Usability: New user can't tell whether settings are on or off

Launching Brave for the first time, I’m confronted with this:


There’s nothing in the UI to tell me whether red or gray means “on”, and since these are settings no other browser has, it’s not obvious what the default would be, meaning there are no contextual cues either. A little text, even a mouseover, would go a long way.

Thank you for reaching out.
I belive that the common practice/convention for toggle options such as these is
Toggled right = ON image
Toggled left = OFF image

Thanks for the clarification. That may be the case, but I’m afraid it’s still not at all obvious, especially when the “on” color is one that ordinarily indicates danger. iOS, for instance, does use left=off, right=on, but also displays “on” toggles in green.

20 also uses green, but goes one step further by including a checkbox for “on” and an X for “off”, making it clear even to the most colorblind user:


The inactive states in both iOS and Travis are also much lower contrast than the active states (also a helpful distinction for users with impaired color vision). Possibly if I’d launched Brave in light mode I would have been less confused, but in dark mode the gray toggles are quite high-contrast. :frowning:


Perhaps, but both of the examples you gave match the convention Brave uses. Toggled ON (that is, to the right) turns icons orange to indicate that it is “active”, while toggling them OFF (to the left) indicates “inactive”.

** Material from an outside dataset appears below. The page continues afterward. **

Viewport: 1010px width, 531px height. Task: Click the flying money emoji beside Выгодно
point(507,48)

Also note that for certain settings, further indication of what the toggle is actually controlling is typically reflected in the associated text (if applicable):

I’m not arguing that the switches don’t follow the convention, I’m arguing that the convention is a weak one and one shouldn’t count on users to know it. (It may be stronger on Android, I don’t know – certainly the L&F of the Brave toggles is close to what I’m seeing in Material Design guidelines when I google around, so maybe that’s what you’re basing it on.)

As for the text change, that’s useful. Perhaps it could be extended to more settings, or perhaps settings that do do that could be foregrounded so that they can teach users the color convention in a more natural way.

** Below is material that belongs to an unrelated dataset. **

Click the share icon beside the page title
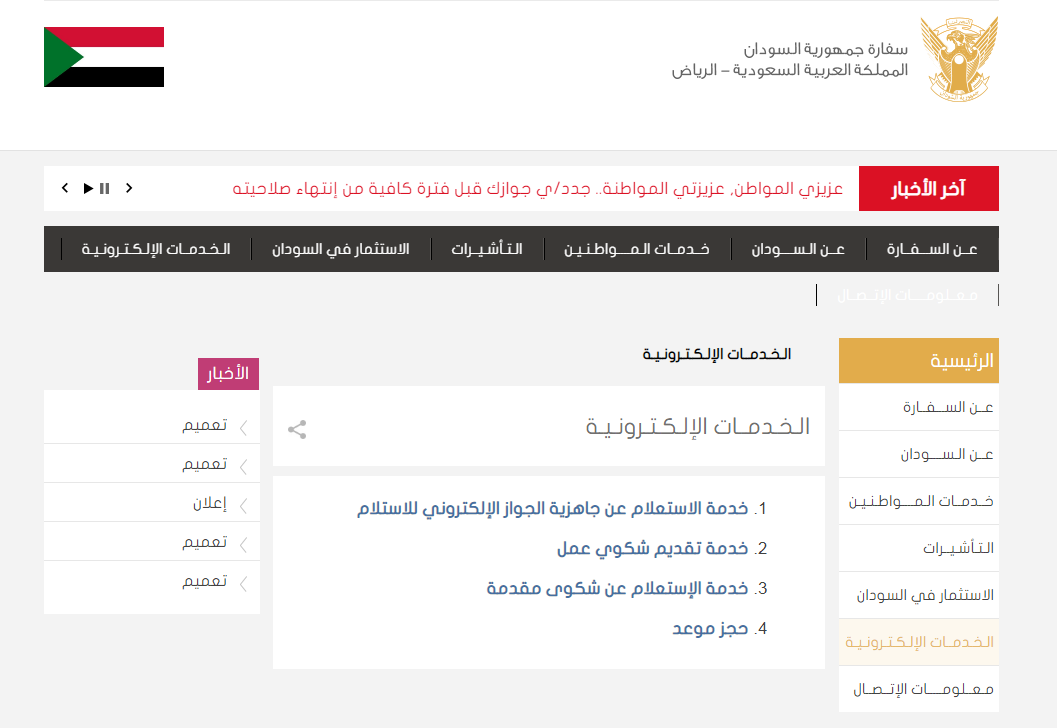The image size is (1057, 728). pos(297,430)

See also extensive discussion here (mostly hardware switches, but some software):

See also:

John R. Clarke, a professor of surgery at Drexel University in Philadelphia, estimates that about 15 percent of the population faces some degree of left/right challenge. Eric Chudler, a neuroscientist at the University of Washington in Seattle, puts the figure a bit higher, having found that more than 26 percent of college students and 19 percent of college professors acknowledge having difficulty telling left from right – occasionally, frequently or always.